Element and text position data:
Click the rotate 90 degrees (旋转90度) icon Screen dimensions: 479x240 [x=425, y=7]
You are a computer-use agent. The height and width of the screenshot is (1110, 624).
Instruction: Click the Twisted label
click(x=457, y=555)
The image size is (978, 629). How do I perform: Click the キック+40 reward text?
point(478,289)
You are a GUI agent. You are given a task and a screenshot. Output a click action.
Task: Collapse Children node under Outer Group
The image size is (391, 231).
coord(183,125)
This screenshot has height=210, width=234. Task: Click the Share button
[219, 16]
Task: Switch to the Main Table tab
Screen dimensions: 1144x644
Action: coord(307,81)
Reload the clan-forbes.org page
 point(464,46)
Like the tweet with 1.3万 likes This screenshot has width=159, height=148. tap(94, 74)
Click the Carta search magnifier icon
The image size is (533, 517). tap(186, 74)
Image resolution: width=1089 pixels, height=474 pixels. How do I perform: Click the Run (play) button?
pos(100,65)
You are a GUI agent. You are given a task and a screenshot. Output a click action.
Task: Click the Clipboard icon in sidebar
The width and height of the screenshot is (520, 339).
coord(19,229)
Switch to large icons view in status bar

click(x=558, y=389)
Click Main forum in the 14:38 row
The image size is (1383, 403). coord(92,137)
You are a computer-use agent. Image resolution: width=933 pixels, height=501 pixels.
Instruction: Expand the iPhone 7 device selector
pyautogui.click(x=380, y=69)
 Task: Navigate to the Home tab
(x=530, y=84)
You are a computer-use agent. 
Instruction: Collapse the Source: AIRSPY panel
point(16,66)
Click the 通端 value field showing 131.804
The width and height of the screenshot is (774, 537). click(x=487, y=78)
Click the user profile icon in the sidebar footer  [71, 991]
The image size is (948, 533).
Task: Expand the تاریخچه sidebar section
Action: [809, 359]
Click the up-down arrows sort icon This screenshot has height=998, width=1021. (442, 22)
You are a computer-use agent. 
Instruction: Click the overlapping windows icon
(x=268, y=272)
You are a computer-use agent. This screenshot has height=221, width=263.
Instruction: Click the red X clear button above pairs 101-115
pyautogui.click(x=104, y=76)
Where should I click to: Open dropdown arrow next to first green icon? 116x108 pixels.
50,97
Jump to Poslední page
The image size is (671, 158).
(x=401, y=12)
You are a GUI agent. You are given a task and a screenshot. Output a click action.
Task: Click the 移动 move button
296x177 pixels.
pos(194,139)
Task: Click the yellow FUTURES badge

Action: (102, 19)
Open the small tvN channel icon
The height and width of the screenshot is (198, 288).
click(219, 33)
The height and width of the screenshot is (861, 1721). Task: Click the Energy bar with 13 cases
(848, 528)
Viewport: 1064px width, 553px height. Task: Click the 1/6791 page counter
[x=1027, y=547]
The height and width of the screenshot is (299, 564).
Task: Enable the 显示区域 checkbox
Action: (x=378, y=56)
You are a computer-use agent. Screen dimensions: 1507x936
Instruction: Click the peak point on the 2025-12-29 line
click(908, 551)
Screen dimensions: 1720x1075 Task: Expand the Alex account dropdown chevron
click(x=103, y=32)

# [TASK INSTRUCTIONS]
Render every line of the data above as a numbered list, omitting any blank lines.

# [TASK RESPONSE]
1. Click the rotate 90 degrees (旋转90度) icon Screen dimensions: 479x240 [x=425, y=7]
2. You are a computer-use agent. The height and width of the screenshot is (1110, 624).
3. Instruction: Click the Twisted label
4. click(x=457, y=555)
5. The image size is (978, 629). How do I perform: Click the キック+40 reward text?
6. point(478,289)
7. You are a GUI agent. You are given a task and a screenshot. Output a click action.
8. Task: Collapse Children node under Outer Group
9. The image size is (391, 231).
10. coord(183,125)
11. This screenshot has height=210, width=234. Task: Click the Share button
12. [219, 16]
13. Task: Switch to the Main Table tab
14. Screen dimensions: 1144x644
15. Action: coord(307,81)
16. Reload the clan-forbes.org page
17.  point(464,46)
18. Like the tweet with 1.3万 likes This screenshot has width=159, height=148. tap(94, 74)
19. Click the Carta search magnifier icon
20. The image size is (533, 517). tap(186, 74)
21. Image resolution: width=1089 pixels, height=474 pixels. How do I perform: Click the Run (play) button?
22. pos(100,65)
23. You are a GUI agent. You are given a task and a screenshot. Output a click action.
24. Task: Click the Clipboard icon in sidebar
25. The width and height of the screenshot is (520, 339).
26. coord(19,229)
27. Switch to large icons view in status bar
28. click(x=558, y=389)
29. Click Main forum in the 14:38 row
30. The image size is (1383, 403). coord(92,137)
31. You are a computer-use agent. Image resolution: width=933 pixels, height=501 pixels.
32. Instruction: Expand the iPhone 7 device selector
33. pyautogui.click(x=380, y=69)
34.  Task: Navigate to the Home tab
35. (x=530, y=84)
36. You are a computer-use agent. 
37. Instruction: Collapse the Source: AIRSPY panel
38. point(16,66)
39. Click the 通端 value field showing 131.804
40. The width and height of the screenshot is (774, 537). click(x=487, y=78)
41. Click the user profile icon in the sidebar footer  [71, 991]
42. The image size is (948, 533).
43. Task: Expand the تاریخچه sidebar section
44. Action: [809, 359]
45. Click the up-down arrows sort icon This screenshot has height=998, width=1021. (442, 22)
46. You are a computer-use agent. 
47. Instruction: Click the overlapping windows icon
48. (x=268, y=272)
49. You are a computer-use agent. This screenshot has height=221, width=263.
50. Instruction: Click the red X clear button above pairs 101-115
51. pyautogui.click(x=104, y=76)
52. Where should I click to: Open dropdown arrow next to first green icon? 116x108 pixels.
53. 50,97
54. Jump to Poslední page
55. The image size is (671, 158).
56. (x=401, y=12)
57. You are a GUI agent. You are given a task and a screenshot. Output a click action.
58. Task: Click the 移动 move button
59. 296x177 pixels.
60. pos(194,139)
61. Task: Click the yellow FUTURES badge
62. Action: (102, 19)
63. Open the small tvN channel icon
64. The height and width of the screenshot is (198, 288).
65. click(219, 33)
66. The height and width of the screenshot is (861, 1721). Task: Click the Energy bar with 13 cases
67. (848, 528)
68. Viewport: 1064px width, 553px height. Task: Click the 1/6791 page counter
69. [x=1027, y=547]
70. The height and width of the screenshot is (299, 564).
71. Task: Enable the 显示区域 checkbox
72. Action: (x=378, y=56)
73. You are a computer-use agent. Screen dimensions: 1507x936
74. Instruction: Click the peak point on the 2025-12-29 line
75. click(908, 551)
76. Screen dimensions: 1720x1075 Task: Expand the Alex account dropdown chevron
77. click(x=103, y=32)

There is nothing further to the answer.